A mix-up in a Brisbane hospital cost a premature baby up to four crucial minutes after staff confused her with her dead twin, a coroner has found.

Elsie Robertson was delivered by caesarean section in October 2012, after her sibling died in their mother’s womb at 23 weeks.

During the pregnancy, she had been labelled “twin two” while her twin was referred to as “twin one”, but when she was born, showing no signs of life, she was handed to the nurse with the words “twin one”, the Courier Mail reports.

Deputy State Coroner John Lock found obstetrician Dr Len Yared had simply meant Elsie was the first baby to be delivered.

She was moved to a open cot by the nurse who was soon told by a midwife, “I’m sorry but this is the baby you should be resuscitating.”

Once staff began to resuscitate Elsie she “responded reasonably quickly”, Mr Lock said, surviving for ten hours before her life support was switched off because of a “poor prognosis” and serious brain damage.

She was found to have died from E.coli sepsis, transferred to her by her twin.

(DATA TO EXAMINE)
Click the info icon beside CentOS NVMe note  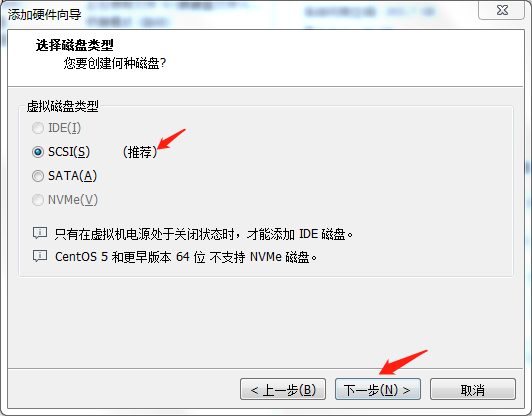[40, 256]
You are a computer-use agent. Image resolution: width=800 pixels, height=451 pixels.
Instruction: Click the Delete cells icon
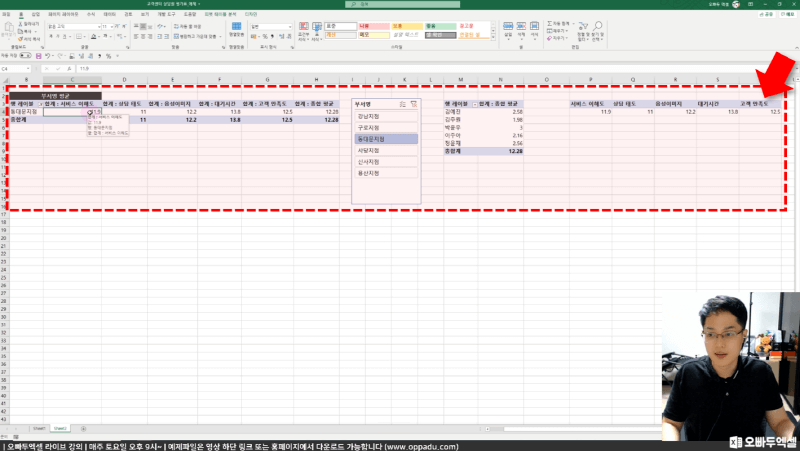tap(522, 33)
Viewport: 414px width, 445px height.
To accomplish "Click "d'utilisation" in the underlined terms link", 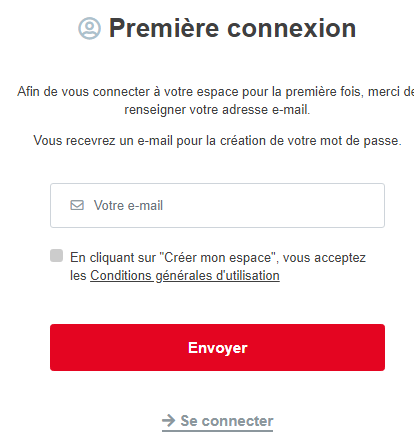I will point(248,276).
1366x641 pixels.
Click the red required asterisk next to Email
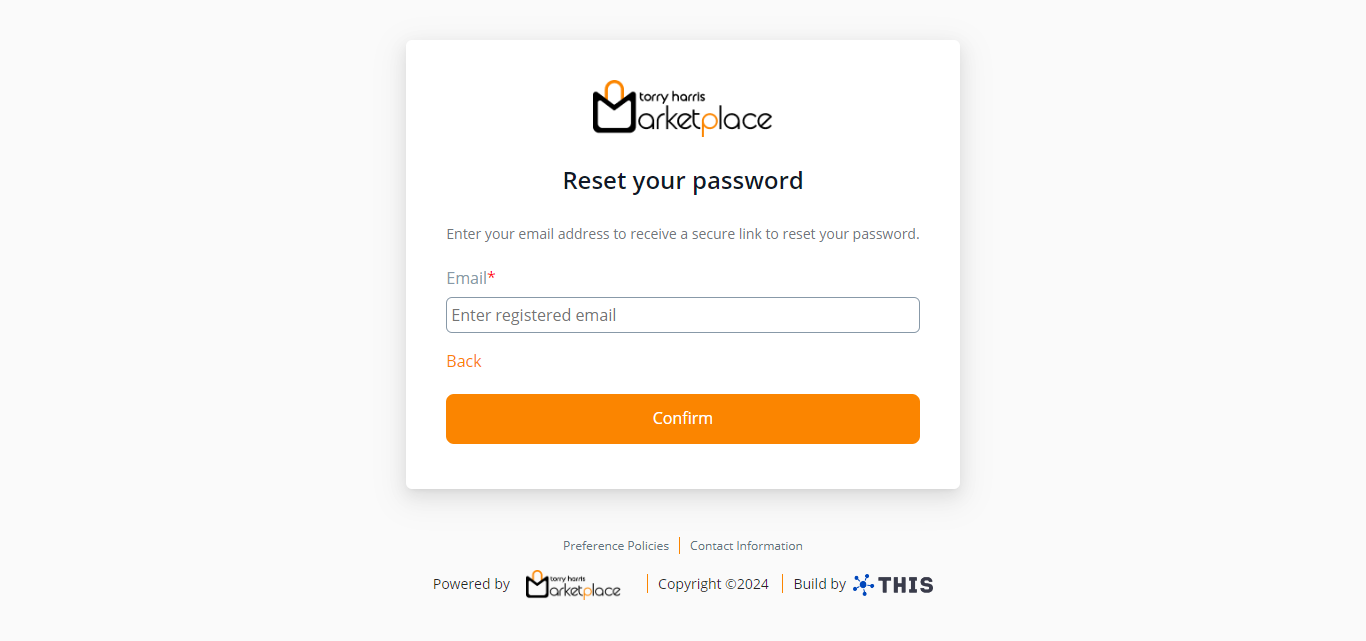point(492,277)
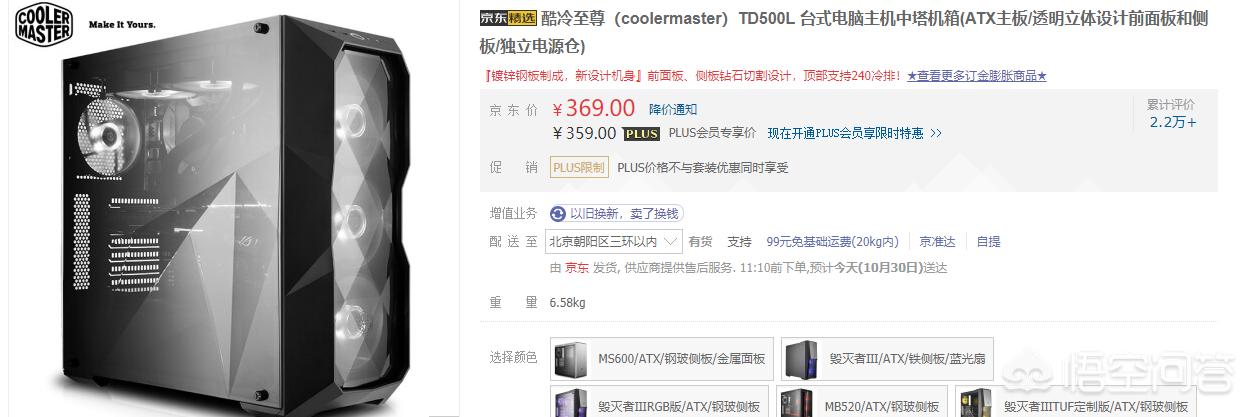Click the PLUS限制 promotion tag

579,168
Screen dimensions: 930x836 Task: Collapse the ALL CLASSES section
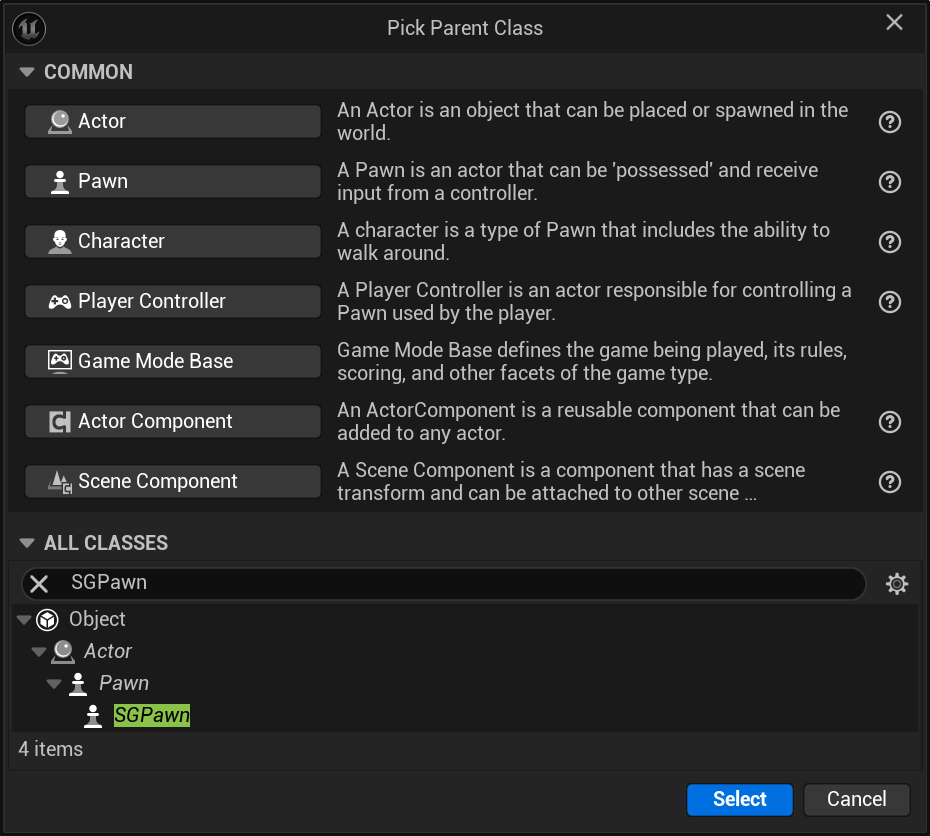(25, 542)
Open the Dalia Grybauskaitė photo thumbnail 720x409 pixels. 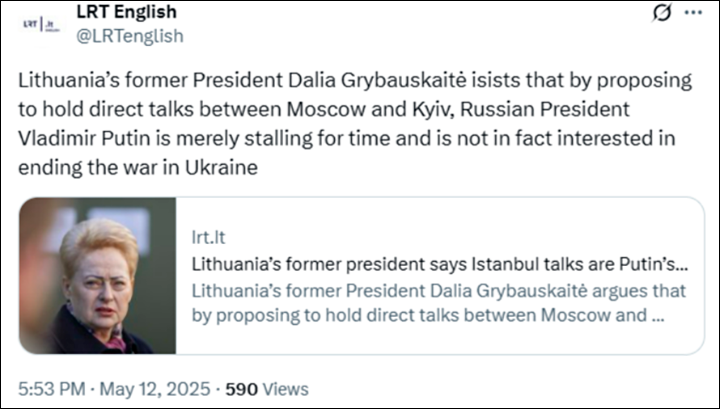(x=98, y=290)
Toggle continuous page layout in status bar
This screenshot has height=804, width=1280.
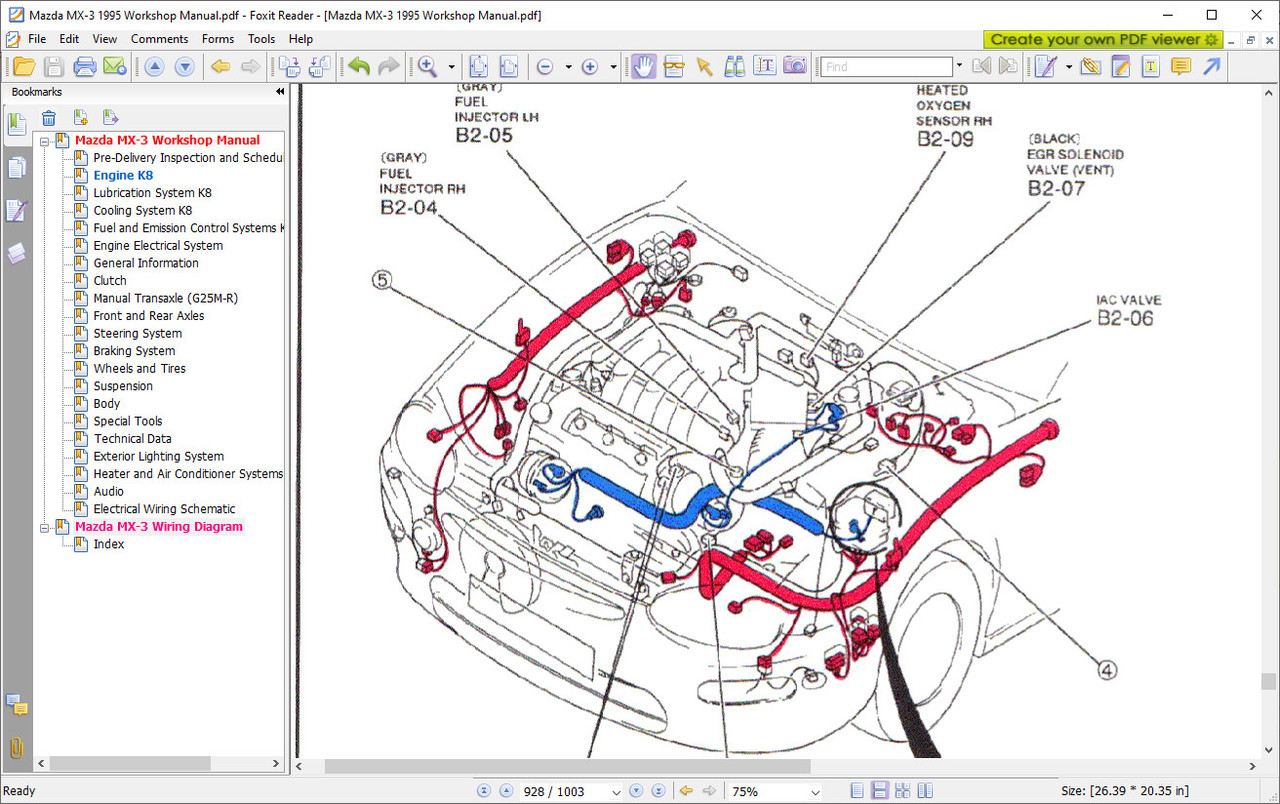click(880, 791)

(WHAT THE TASK ASKS) Copy out everything from "Once staff began" down to "serious brain damage." in the report on the Brisbane hospital mix-up, word for word.

(SOLUTION)
Once staff began to resuscitate Elsie she “responded reasonably quickly”, Mr Lock said, surviving for ten hours before her life support was switched off because of a “poor prognosis” and serious brain damage.